Grand juries are a mysterious presence in our polity. Most people have a sense of what a trial is, but the function of the grand jury isn’t always appreciated.
A grand jury isn’t some sort of trial before the trial, making an initial finding of guilt or innocence. Rather it “is the function of the grand jury to determine whether the evidence presented in a specific case is sufficient to establish probable cause to believe that a crime was committed and that a specific individual committed the crime.”  “A finding of probable cause is proper only when the evidence presented to the grand jury, without any explanation being offered by the accused, persuades 12 or more grand jurors that a federal crime has probably been committed by the person accused.”  “The grand jury is not to weigh evidence to determine guilt or innocence.” 
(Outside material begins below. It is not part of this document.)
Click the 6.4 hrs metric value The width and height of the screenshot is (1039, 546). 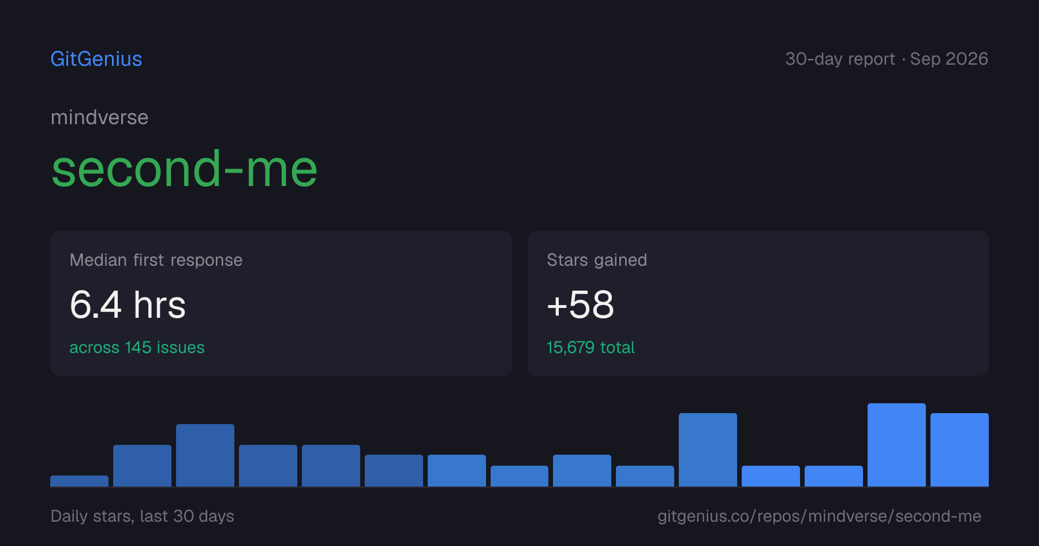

For this reason, “exculpatory evidence will rarely be presented to a grand jury. Because the grand jury’s function is limited, the prosecutor has no duty to present evidence in his possession which tends to negate guilt….Further, an accused has no right to be called as a witness before the grand jury that is considering his or her indictment…, and he or she has ‘no right of cross-examination, or of introducing evidence to rebut the prosecutor’s presentation.’” 
The nation is now about to embark on President Trump’s Senate impeachment trial; and Senate Republicans have been saying that the House managers shouldn’t be allowed to allowed to call witnesses, but “should proceed with the evidence they used to impeach Trump in the House.”  Moreover, they have been echoing “the White House line that the House impeachment hearings violated Trump’s right to due process, despite the fact that the president refused to allow his lawyers to participate in those sessions.”  And now Senate majority Mitch McConnell has “unveiled ground rules on Monday for President Trump’s impeachment trial that would attempt to speed the proceeding along and refuse to admit the evidence against the president unearthed by the House without a separate vote.” 
It really is up to the Senate how it conducts its impeachment trials, and the argument cannot be made that impeachments should be handled exactly like indictments. But it is hard to make the case that impeachments, being quasi-criminal in nature, should be handled nothing like indictments.
The House of Representatives, having “the sole Power of Impeachment,”  stands in the place of a grand jury; the Senate, having “the sole Power to try all Impeachments,”  stands in the place of a trial court. Now it would be preposterous if a trial court refused to let the prosecution call any witnesses because it should have made its entire case in front of the grand jury; or limited the prosecution witnesses to only those who testified in front of the grand jury. The purpose of the impeachment hearings in the House wasn’t to obtain a conviction on the impeachment, but to form the impeachment charges. But Senate Republicans are claiming that the House should have gained testimony sufficient for a conviction before the Senate trial took place; and that while President Trump was obstructing its efforts.
If the Senate decides not to allow witnesses, there is nothing to be done. It has that power. But it should be known by all that the arguments for the Senate to act in that manner are utterly bogus, and outright disingenuous.